Parallel Video Retargeting using OpenCV
Jasen Hall
Kyle Jorgensen
11 Feb 2014
Background
We will be parallelizing a seam-carving video retargeting program developed as a project for Matthew Turk's Spring 2013 CS290I course. In this project, we endeavored to rescale videos using seam-carving in order to minimize the artifacting that usually results from rescaling. We do this by finding the low-energy regions of each frame, and selecting pixels to eliminate which will result in the least amount of information lost. Further, we will consider how the frame changes over time to select cuts that will be least disruptive to future frames as well. Here are some examples from [1] which demonstrate the effects of video retargeting
The project that was implemented for the CS290I course was a sequential version of this algorithm written in C++, which can be found here. This version uses OpenCV for gathering and manipulating the image data in video formats. It also has two heuristics for selecting cuts of frames over time. One heuristic looks at 2 consecutive frames together, and the other looks at 4 frames together.
Parallelization
The current implementation that we are going to build off of runs fairly slow. We hope to improve it's performance by parallelizing the seam-carving algorithm for video retargeting. Since the seam-carving for each frame is only dependent on a couple other frames, the total set of frames in a video can be easily split up for computation. One simple solution could be to divide frame segments among a number of processors, and then combine all the results. Since this is an embarassingly parallel computation, we want to also try some other methods of parallelization. For example, to attempt to improve the image stabilization for video retargeting, we will try dividing up each frame in order to determine which pixels to eliminate. If we have four processors, we could split the image up into four quadrants, and then each processor would have to select the least disruptive change (over time) for its quadrant.
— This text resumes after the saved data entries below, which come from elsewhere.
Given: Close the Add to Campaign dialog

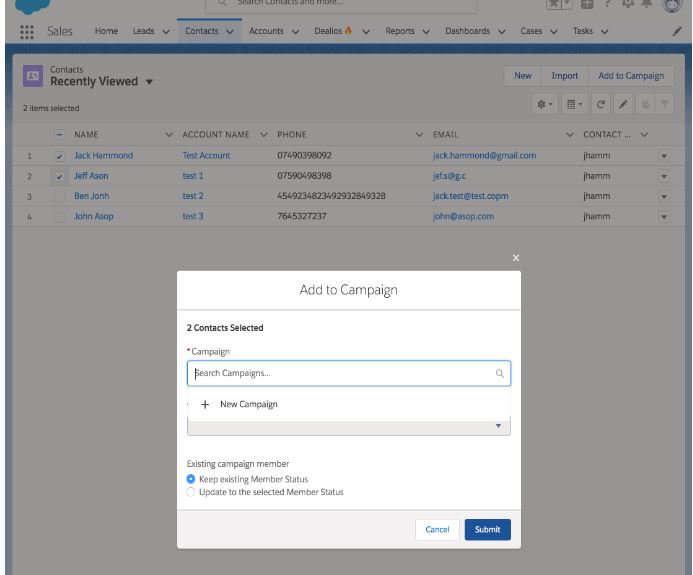Looking at the screenshot, I should (x=516, y=259).
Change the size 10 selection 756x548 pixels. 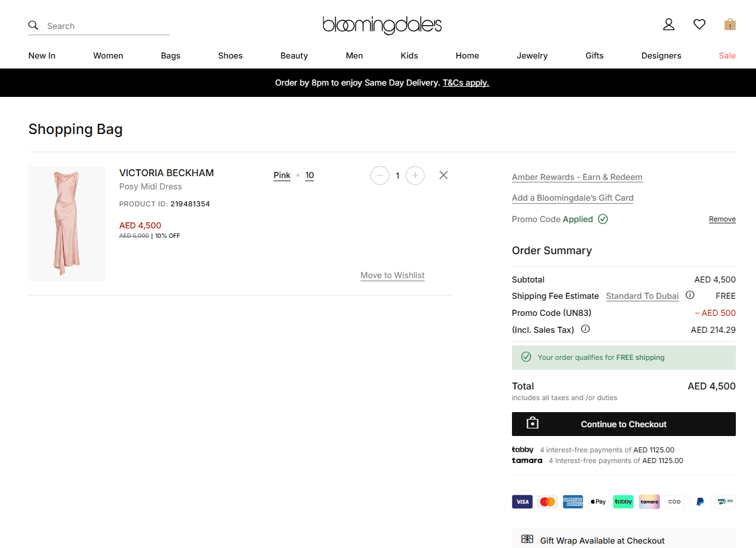pyautogui.click(x=309, y=176)
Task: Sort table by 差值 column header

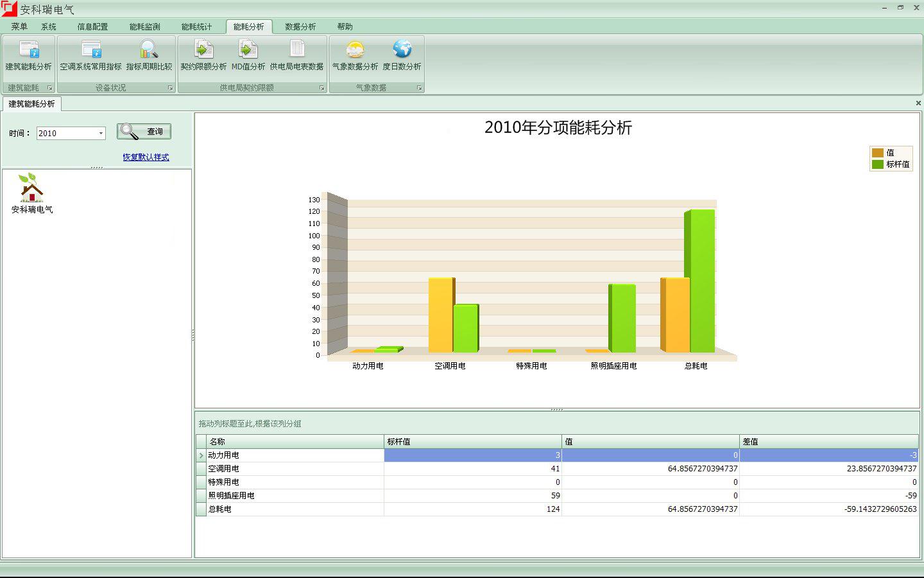Action: point(828,442)
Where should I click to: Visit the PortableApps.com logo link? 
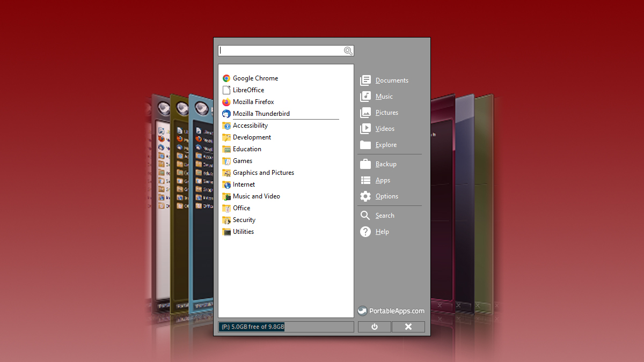(391, 311)
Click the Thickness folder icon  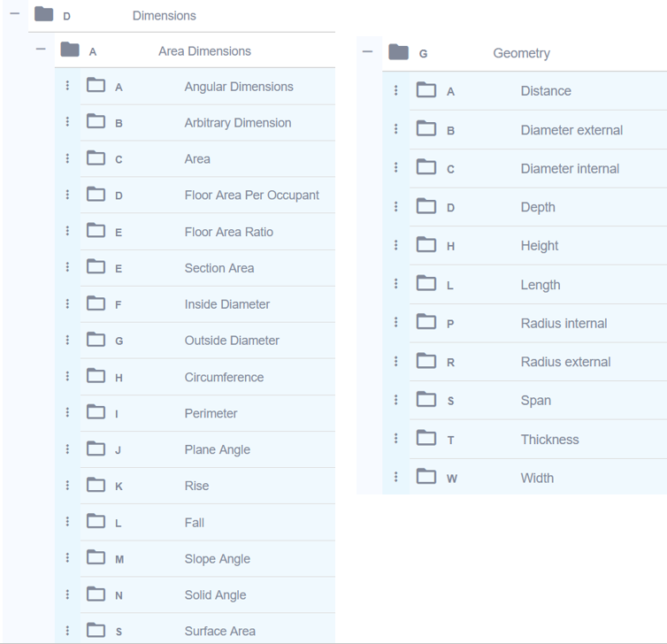pos(426,438)
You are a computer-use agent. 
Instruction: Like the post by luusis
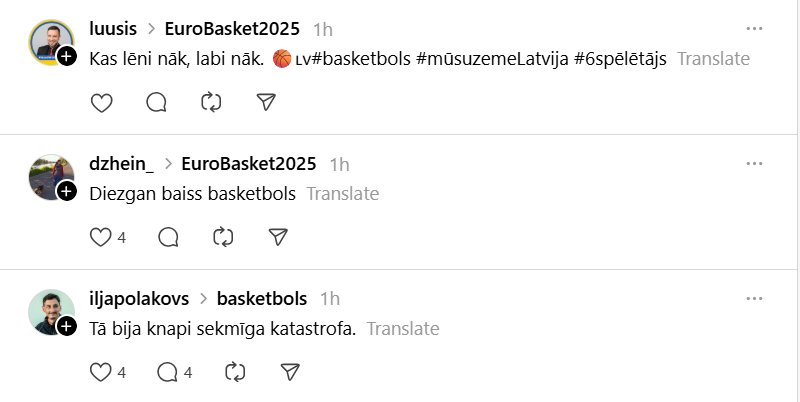pyautogui.click(x=101, y=102)
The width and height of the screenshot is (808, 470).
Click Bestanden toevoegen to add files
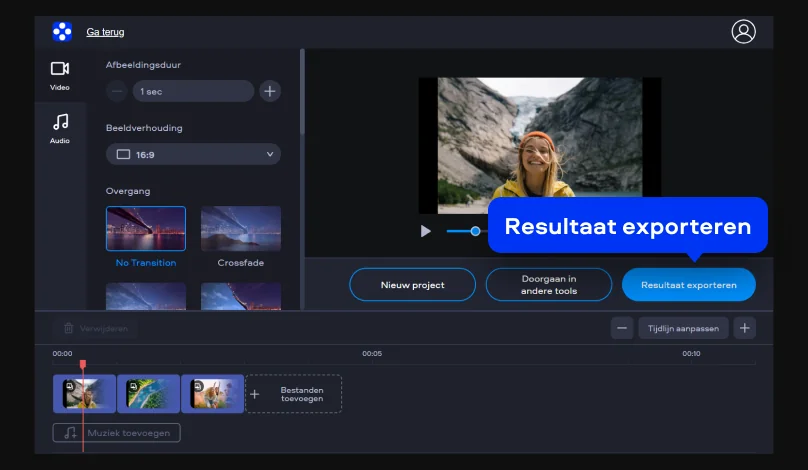point(293,394)
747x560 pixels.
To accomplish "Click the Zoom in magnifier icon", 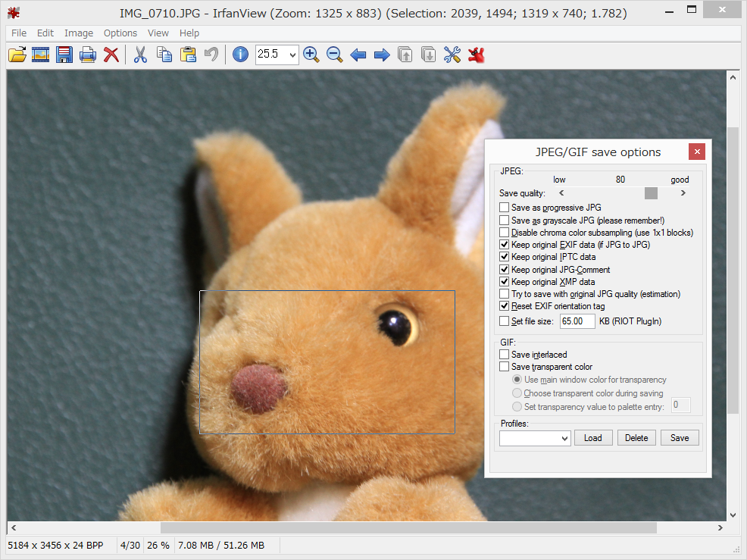I will (x=311, y=55).
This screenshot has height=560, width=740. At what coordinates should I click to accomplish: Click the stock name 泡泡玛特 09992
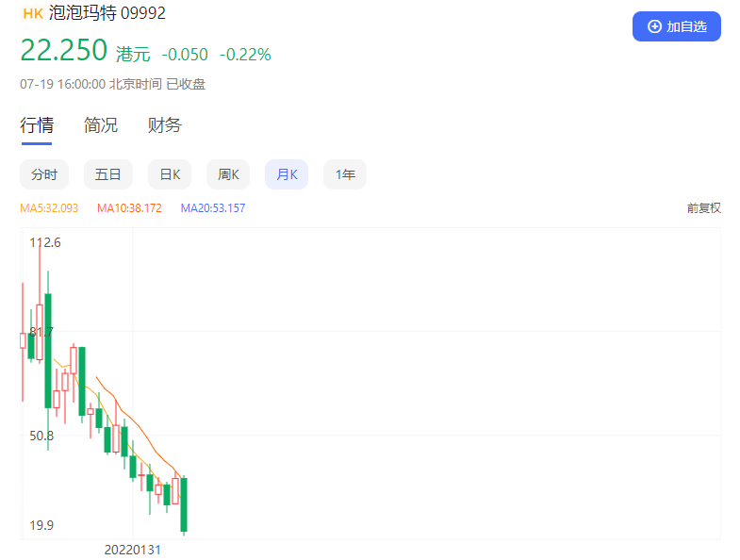(x=107, y=13)

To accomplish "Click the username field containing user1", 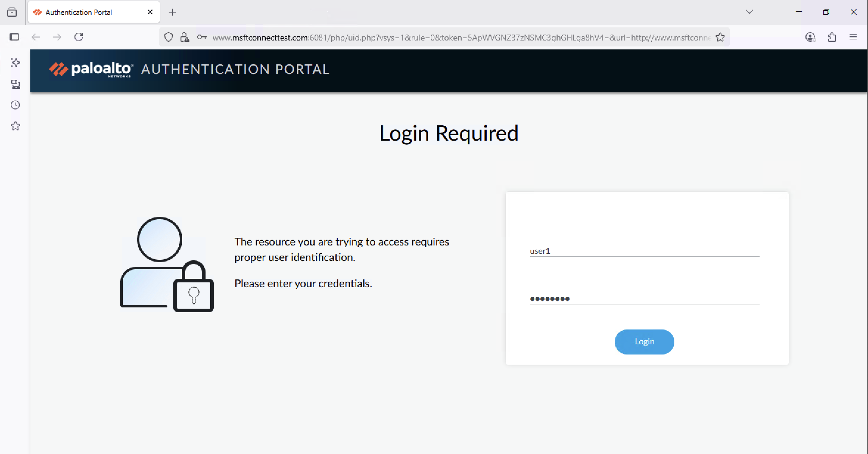I will coord(644,251).
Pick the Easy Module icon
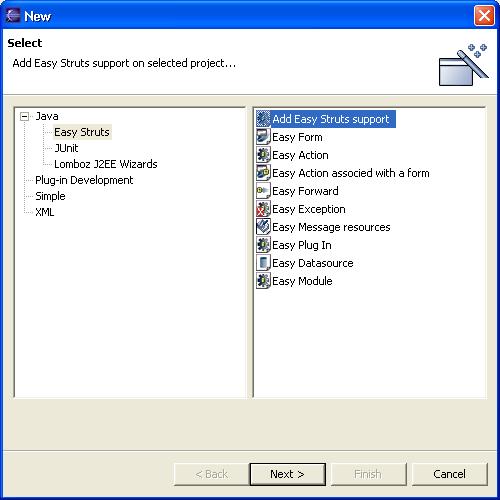Viewport: 500px width, 500px height. tap(263, 281)
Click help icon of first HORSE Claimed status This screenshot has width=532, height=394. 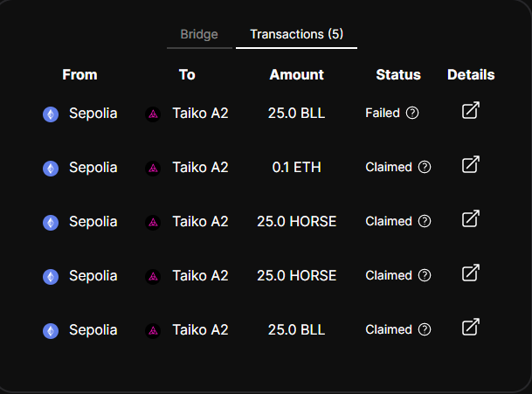tap(425, 221)
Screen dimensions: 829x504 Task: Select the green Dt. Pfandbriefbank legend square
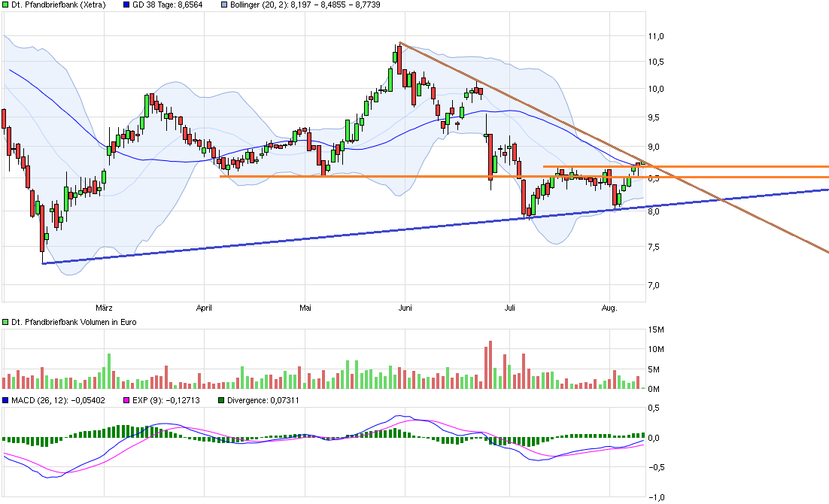(5, 5)
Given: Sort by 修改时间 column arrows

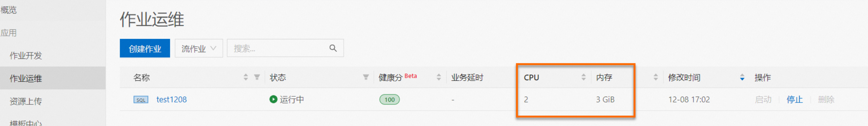Looking at the screenshot, I should [742, 77].
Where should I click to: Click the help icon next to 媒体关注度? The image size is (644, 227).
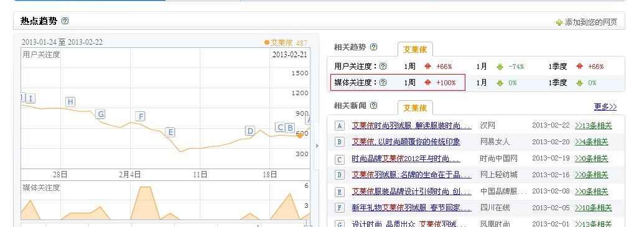tap(383, 83)
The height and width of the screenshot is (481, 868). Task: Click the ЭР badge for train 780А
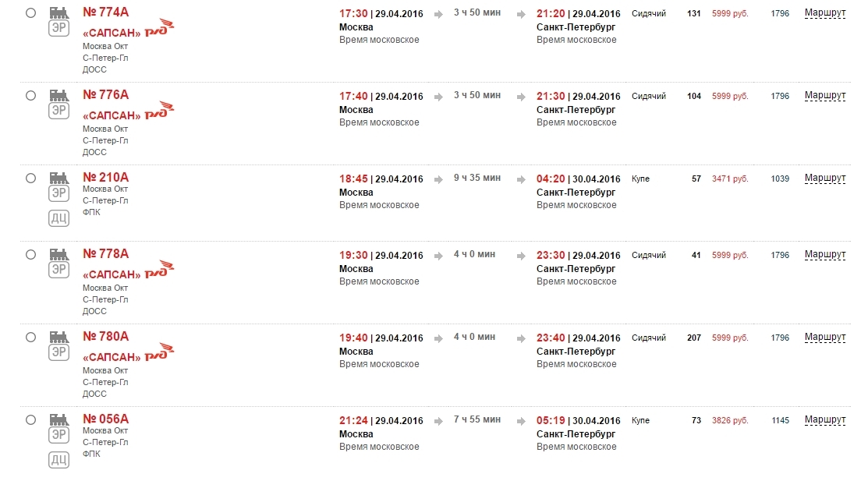(58, 352)
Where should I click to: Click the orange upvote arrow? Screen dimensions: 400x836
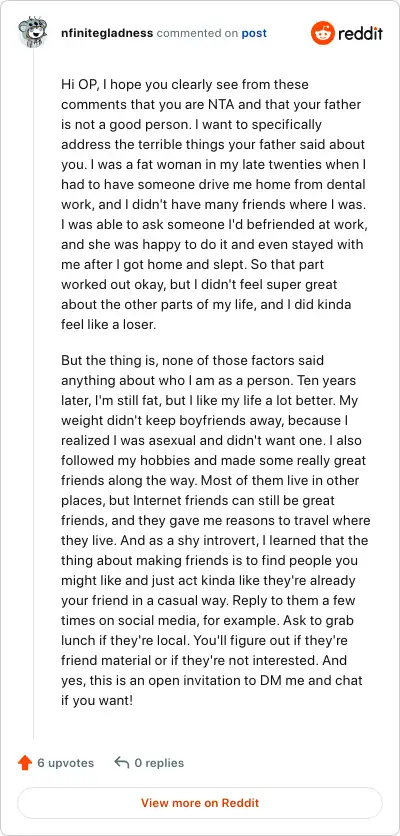click(x=25, y=763)
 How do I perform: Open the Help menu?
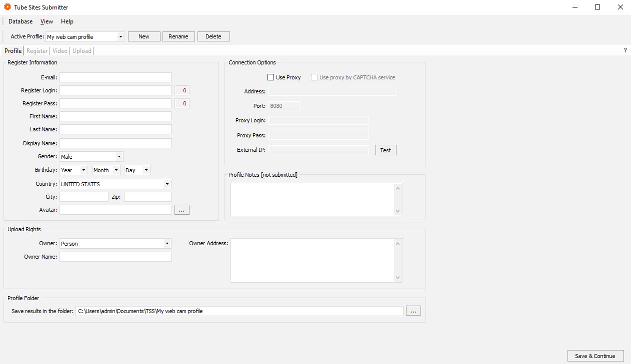67,21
To combine the results in this manner would require some communication and coordination for determining which are the "best" pixels to remove from the entire frame.
We hope to implement the simple parallel optimization, as well as one or more advanced parallel optimizations, and then compare the performance results of these methods. Some metrics that we will measure are the running time and parallel efficiency of retargeting videos, with varying numbers of processors and video file size. Since our current serial solution is written in C++ we will use Cilk Plus to parellelize our project.